YOUR TASK ▸ Extract every line of the records below that contains the word "will". Match case exactly.

※ ※ ※

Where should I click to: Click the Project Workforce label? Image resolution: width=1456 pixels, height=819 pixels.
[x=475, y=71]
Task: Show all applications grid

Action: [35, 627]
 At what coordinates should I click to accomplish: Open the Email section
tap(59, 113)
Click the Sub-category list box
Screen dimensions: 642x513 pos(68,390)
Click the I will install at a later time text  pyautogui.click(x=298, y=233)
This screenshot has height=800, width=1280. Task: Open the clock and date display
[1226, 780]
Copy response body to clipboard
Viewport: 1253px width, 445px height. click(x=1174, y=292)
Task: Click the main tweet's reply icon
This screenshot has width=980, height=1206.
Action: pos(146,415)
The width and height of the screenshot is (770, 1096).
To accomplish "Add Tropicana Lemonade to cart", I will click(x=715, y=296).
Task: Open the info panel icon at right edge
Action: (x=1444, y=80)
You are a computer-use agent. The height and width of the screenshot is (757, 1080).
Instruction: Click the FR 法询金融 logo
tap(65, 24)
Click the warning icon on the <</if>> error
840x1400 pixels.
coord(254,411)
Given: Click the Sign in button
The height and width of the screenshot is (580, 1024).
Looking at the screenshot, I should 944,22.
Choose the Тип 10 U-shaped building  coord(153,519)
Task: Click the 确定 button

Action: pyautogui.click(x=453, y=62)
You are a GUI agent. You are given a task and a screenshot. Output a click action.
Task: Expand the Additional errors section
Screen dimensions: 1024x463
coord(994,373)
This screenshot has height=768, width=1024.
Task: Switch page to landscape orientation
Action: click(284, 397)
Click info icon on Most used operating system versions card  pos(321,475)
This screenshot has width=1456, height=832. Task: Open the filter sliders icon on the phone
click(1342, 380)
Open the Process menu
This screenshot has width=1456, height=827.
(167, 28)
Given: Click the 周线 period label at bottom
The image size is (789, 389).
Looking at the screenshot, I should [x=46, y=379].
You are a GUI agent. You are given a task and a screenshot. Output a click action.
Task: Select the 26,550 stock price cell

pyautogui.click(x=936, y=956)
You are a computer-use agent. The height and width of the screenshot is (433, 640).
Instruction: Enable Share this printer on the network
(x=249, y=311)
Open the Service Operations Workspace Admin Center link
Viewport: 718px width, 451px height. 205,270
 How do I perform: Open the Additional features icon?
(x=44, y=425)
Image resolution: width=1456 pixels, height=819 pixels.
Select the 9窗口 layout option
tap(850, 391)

※ ※ ※

WRITTEN SOLUTION ▸
Click the I will install at a later time text  pyautogui.click(x=298, y=233)
To accomplish "Add Tropicana Lemonade to cart", I will click(x=715, y=296).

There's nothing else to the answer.